日本で働き、途中では米国ハイテク企業でも働いた、30代前後から20年間位は海外にも多く出掛けた、この間様々な角度から国や会社、そしてそれらの社会を見たり体験もした。 日本のバブルも経験し、失われた30年間の中で、どうにか生き延びられたが、当然後進国で有ったと思って居た国に伸びが見られ、日本社会は何を間違えたのかと考えさせられた時代でも有った。差が付いてしまったと気が付いてからでは、その差を挽回する事は、容易ではない。日本が疲弊して特にアジアの中でも遅れた実感を持った幹部社員は居る筈だ、日本は基本上下社会だから上の者には言いずらい事が多々有る社会だ、これも疲弊した一つの要因だろう。

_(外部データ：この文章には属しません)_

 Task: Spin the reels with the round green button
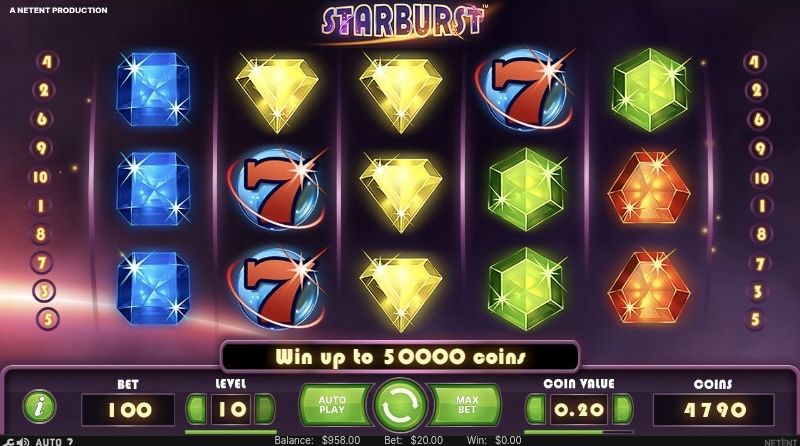pyautogui.click(x=400, y=405)
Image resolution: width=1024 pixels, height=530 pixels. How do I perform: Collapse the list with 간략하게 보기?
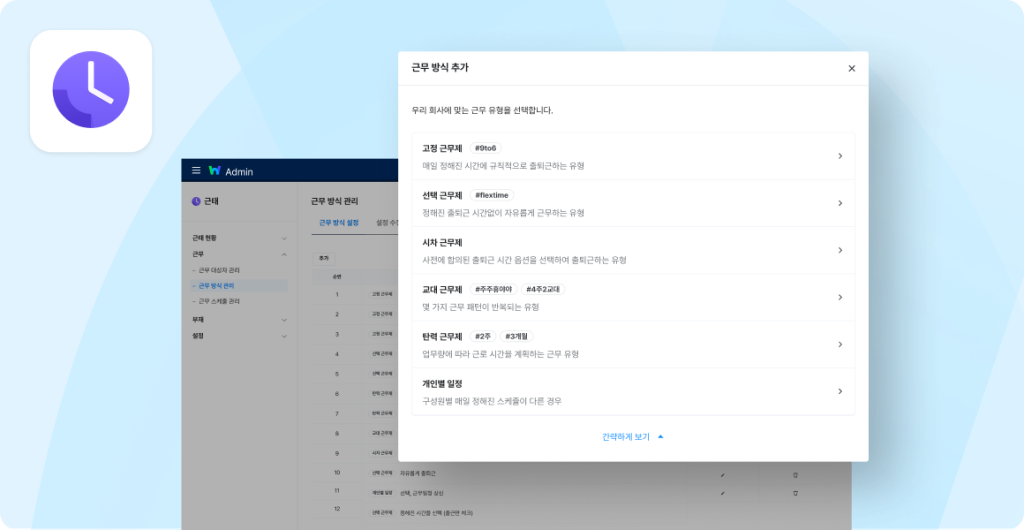point(632,437)
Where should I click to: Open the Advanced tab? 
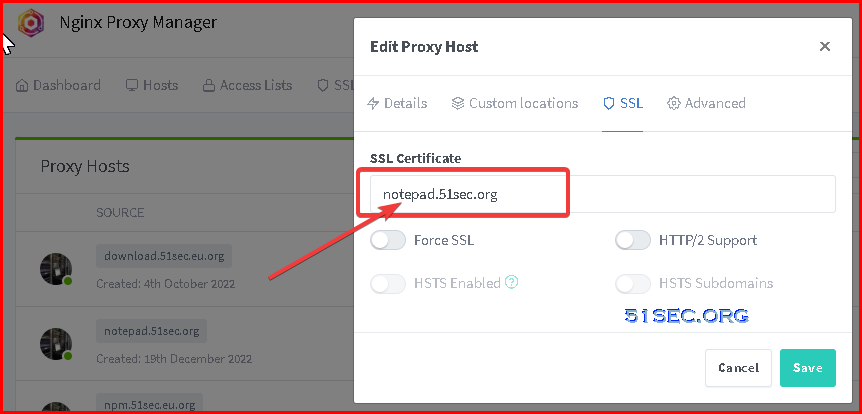[x=706, y=103]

日本企業が工賃が安いと進出した国は、日本的企業文化は育たなかったと言ってよい、時代が変化して海外との触れ合いが進めば、今までの給料や働き方で良いのかと疑問が生じる、すると労働争議が起こって来る、言葉が通じない国で紛争は厄介だ、日本人スタッフは数人だったりするから数で負けてしまう、近所や社会に外国人が居ない国だった日本だから、異文化には弱い、経験値で負けているし、と言って高飛車では前進はない、この様な事を幾つか経験すれば対応の仕方を覚えるが、日本企業は数年から5年位で本社に帰るから、進出先には同化できない。
この遅れた日本企業が、女性役員の登用で悩んでいる、大きな企業では主要分野での役員には簡単になれない、成果や実績が無いと、常務取締役には成れる可能性はない、部長職までだろう、成れたとしてもお飾りで普通の職域での重役登用だ。若い頃から重宝してこなかったから、経験不足だ、これがネックで重役にはなれない、反して米国企業では自動車のGMの社長に女性が居た、コンピュータ事業会社IBMでも女性社長は居た、大企業の社長に成れるチャンスは普通に有る、その企業生え抜きでなくてもなれる、大抵は他社での実績が無いとなれないが、スカウトが年中行事として有る企業が多いから成れるので有って、そんな文化がない企業では無いのが普通だ。
日本政府は2030年頃には上場企業の30%は女性役員にすると言う目標が有るらしいが、政府内でさえ女性議員が少ないのに、民間企業で重役が30%も生まれるとは思わない、現在でも13.4%で、その多くは社外取締りだ、後6年でそんな社会が来るとは誰も思わない、こんな甘い事を言っている場合ではない。 今何が出来るかだ、遅れた日本企業に変化が来るのか、その為の準備が出来ているのか、一つ一つが到達点に来ていないのに、どうやって目標に向かうのか、日本社会に経験させる文化が有れば多少は期待できるが、無いのだ、言葉の遊びでは済まされない、現実の競争で勝てないと目標達成とはならない。
半世紀前に欧米ではアジア系、アフリカ系、中近東系等人種のルツボで有った、こんな社会だから女性社長は生まれるし、女性大臣も生まれるのだ、これがない日本で、それも近未来で女性の重役や女性議員が生まれる訳がない、そんな事よりも早く経済の拡大と生産性のアップを実現させよ、これが基本だ、これが達成出来たら次のステップとして女性のポジションアップに取り組めば良い、今行うべきはmade in Japanを増やして稼ぐことだ、日本のランクを上げる事に集中する、その為の人材を育てる事だ、これなくして日本が稼げる国にはならない。
日本には創業して数百年企業が有る、零細で小企業が多いから、これらを纏めて多きな組織にする事が必要だ、小粒でも社長になりたい気持ちを捨てる、経営陣と稼ぐ集団とを分ける事だ、世界に通用する会社にすることを目標にする、アメリカにはハイテクベンチャー7社が時価総額でトヨタ自動車を何倍も引き離している会社が有る、社歴20から30年の会社がM&Aを重ねて社員数1万人越えとして世界で戦っている、そんな会社が日本でも育たないと、日本企業に応募して来る外人社員は出てこない、これが未来に向かう会社で有って、変化と創業精神が必要なのだ。